Olivia Brandon

Photo
Degrees
BS, Public Health-Global Health '23
Hometown
Seattle, WA

Olivia Brandon wins UW President's Medal

 

Olivia Brandon’s interests in health care swing from micro to macro.

She loves sodium — not the variety most of us love at dinner time — but the element sodium and its impact on infant health. She’s so passionate, her lab peers will tell you she’s salty about it.

She loves the cerebellum, the part of the brain that helps you know where you are in space, even when you close your eyes. Her favorite fun fact is that, even though the cerebellum is so small, it contains more neurons than the rest of the brain. But the thing that really makes her jaw drop is how little is known about it, compared to how much it does.

That’s another thing she loves: unknown questions. The idea of combing through datasets on global health to answer questions excites her so much that she’ll pick hours researching in the lab over homework any day.

Most importantly, she wants the work she does to make an impact, both at the level of an individual person’s life and at a large scale that can lead to more equitable health care systems. Perhaps that’s why she chose to double major in two disciplines at opposite ends of the micro and macro spectrum: neuroscience and public health-global health.

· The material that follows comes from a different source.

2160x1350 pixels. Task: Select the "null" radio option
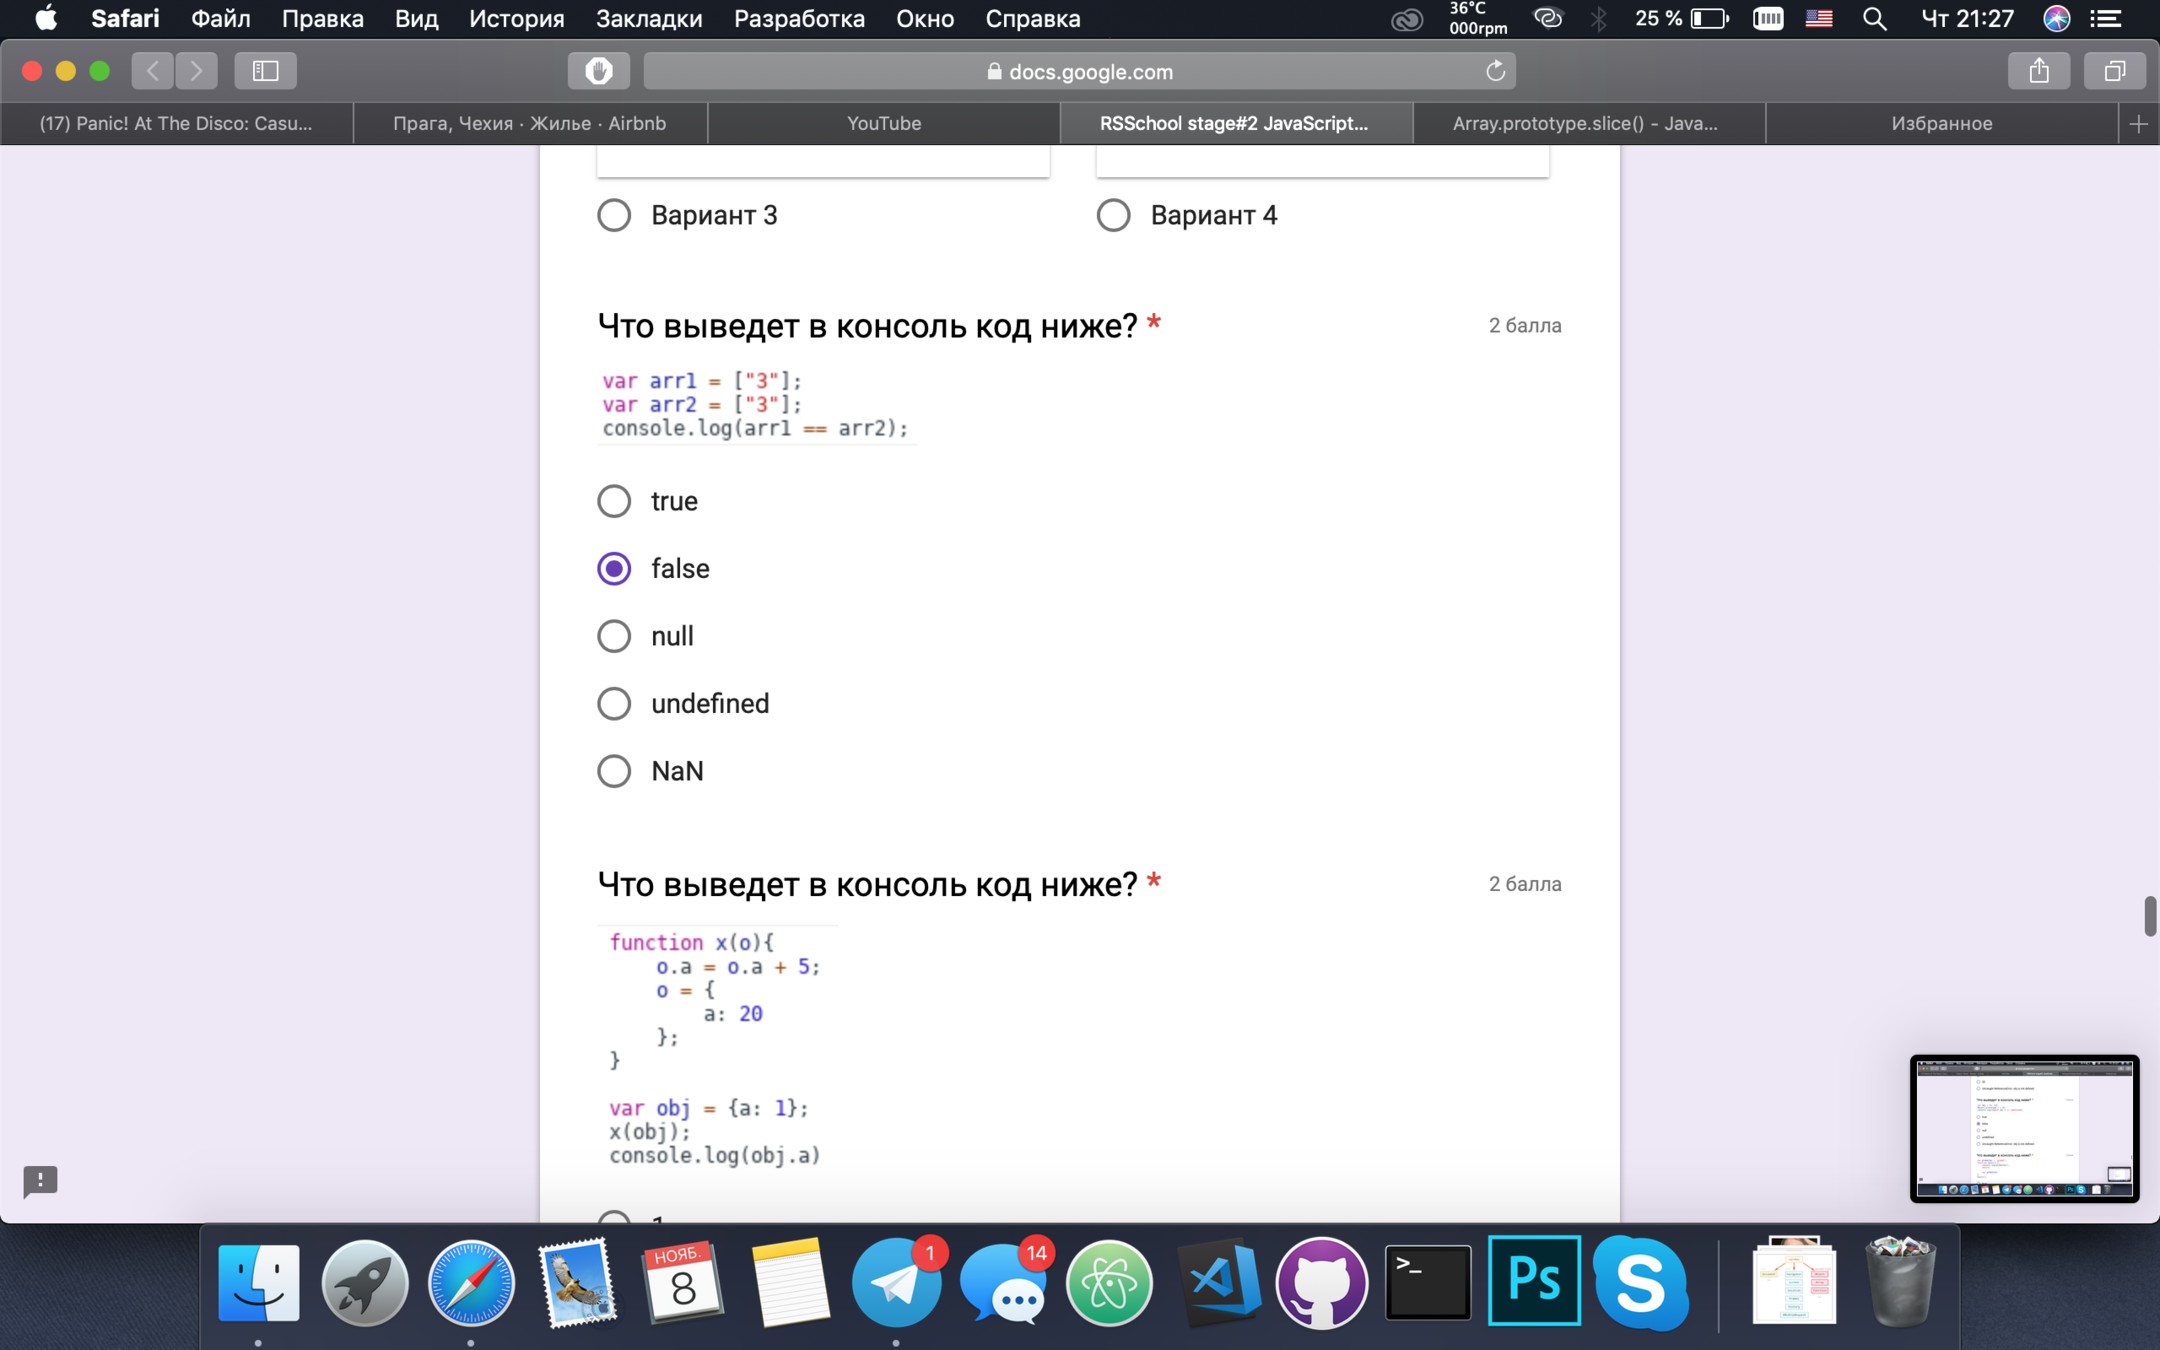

“I think of global health as a macro view on health; how do we give people the tools and resources they need to be healthy?” Brandon said. “I think of neuroscience on a micro scale; now that we have a baseline healthy person, how can we improve their responses to injury at the cellular level? How do we design interventions?”

Brandon, now a senior, has been excelling in her studies and was awarded the University of Washington President’s Medal. From the thousands of undergraduate students at the UW, three are selected each year for the prestigious honor and this is the second time Brandon has received it. Awardees are selected for their high GPAs, rigor of classes and number of honors courses.